A 16-year-old male with a complex psychiatric history on multiple psychotropic medications presented following a pedestrian versus vehicle collision, resulting in severe TBI. During admission, he developed autonomic instability, hypertonia, rigidity, ocular clonus, and agitation, initially attributed to TBI and PSH. His symptoms were refractory to standard management, prompting consideration of serotonin syndrome and NMS, though overlapping criteria and confounding symptoms from TBI and PSH complicated diagnosis. Initial assessment suggested serotonin syndrome, leading to discontinuation of all psychotropic agents; however, as his condition worsened, he was ultimately diagnosed with NMS. Given his recent TBI, amantadine pharmacotherapy was selected over conventional bromocriptine for its neuroprotective effects via NMDA antagonism. Within two weeks, his NMS resolved and he showed significant cognitive and functional recovery. 

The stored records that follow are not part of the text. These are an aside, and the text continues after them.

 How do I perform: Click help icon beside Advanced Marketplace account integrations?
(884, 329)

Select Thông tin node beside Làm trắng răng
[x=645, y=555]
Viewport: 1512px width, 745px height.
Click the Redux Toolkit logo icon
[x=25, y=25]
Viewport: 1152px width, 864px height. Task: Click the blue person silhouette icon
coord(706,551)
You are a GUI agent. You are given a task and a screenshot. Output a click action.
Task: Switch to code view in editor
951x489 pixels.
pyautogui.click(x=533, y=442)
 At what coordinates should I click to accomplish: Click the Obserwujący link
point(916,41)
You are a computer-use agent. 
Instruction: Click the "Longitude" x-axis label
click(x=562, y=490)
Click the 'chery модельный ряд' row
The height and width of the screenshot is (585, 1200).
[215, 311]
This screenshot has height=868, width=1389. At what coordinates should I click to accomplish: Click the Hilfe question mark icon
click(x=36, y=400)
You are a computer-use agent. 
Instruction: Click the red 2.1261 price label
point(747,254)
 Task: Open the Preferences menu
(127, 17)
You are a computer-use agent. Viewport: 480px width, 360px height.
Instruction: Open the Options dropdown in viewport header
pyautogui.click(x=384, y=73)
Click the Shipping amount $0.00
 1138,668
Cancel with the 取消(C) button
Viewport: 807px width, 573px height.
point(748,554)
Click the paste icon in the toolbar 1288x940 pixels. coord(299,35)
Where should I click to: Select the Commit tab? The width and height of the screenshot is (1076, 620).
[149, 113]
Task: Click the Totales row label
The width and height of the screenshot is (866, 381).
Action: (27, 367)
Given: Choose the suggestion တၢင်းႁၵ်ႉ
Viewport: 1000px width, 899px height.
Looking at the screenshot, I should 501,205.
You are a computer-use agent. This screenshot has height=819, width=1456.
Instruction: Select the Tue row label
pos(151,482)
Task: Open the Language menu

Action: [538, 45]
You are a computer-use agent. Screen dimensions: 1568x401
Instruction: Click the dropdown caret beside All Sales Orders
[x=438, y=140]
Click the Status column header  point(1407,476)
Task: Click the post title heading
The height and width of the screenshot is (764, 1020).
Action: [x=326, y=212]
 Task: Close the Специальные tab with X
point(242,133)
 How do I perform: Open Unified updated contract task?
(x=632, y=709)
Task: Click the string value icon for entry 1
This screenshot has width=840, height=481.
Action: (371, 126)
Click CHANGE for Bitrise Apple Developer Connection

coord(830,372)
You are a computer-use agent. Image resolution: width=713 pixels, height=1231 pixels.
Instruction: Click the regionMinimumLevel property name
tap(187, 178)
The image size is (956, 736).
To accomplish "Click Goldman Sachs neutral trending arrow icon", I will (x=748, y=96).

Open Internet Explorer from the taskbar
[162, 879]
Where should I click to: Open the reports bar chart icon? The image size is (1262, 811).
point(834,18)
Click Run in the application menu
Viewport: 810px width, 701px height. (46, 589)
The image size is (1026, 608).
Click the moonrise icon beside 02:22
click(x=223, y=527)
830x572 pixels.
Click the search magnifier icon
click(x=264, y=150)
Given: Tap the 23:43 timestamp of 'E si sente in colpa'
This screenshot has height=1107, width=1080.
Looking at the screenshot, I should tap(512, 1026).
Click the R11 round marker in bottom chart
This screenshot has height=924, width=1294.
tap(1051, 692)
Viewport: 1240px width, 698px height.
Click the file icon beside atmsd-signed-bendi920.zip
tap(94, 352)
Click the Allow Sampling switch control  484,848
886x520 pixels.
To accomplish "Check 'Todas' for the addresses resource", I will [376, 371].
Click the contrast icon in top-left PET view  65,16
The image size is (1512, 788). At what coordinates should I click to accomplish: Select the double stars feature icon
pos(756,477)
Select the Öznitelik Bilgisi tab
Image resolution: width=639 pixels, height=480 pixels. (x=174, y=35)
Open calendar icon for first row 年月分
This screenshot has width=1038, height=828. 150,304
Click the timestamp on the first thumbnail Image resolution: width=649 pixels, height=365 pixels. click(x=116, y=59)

Discussions: TBIs can disrupt dopaminergic pathways of the brain, heightening the risk for NMS which is fatal in 20% of cases. Although NMS criteria are well defined, it may be misdiagnosed as serotonin syndrome due to shared features such as autonomic dysfunction and agitation. Furthermore, PSH, which occurs in almost 30% of moderate to severe TBI patients, can further obscure the clinical picture leading to a delay in appropriate diagnosis and management. Once NMS is diagnosed, bromocriptine is typically first-line pharmacotherapy, though amantadine may have greater utility in TBI patients suffering from PSH and NMS due to its effects on neuromuscular rigidity, agitation, and neuroprotection.

Conclusions:

This case illustrates the diagnostic challenges between serotonin syndrome and NMS in TBI patients with PSH. In such cases, amantadine offers a multifaceted approach, addressing both NMS and TBI through its dopaminergic effects and NMDA antagonism.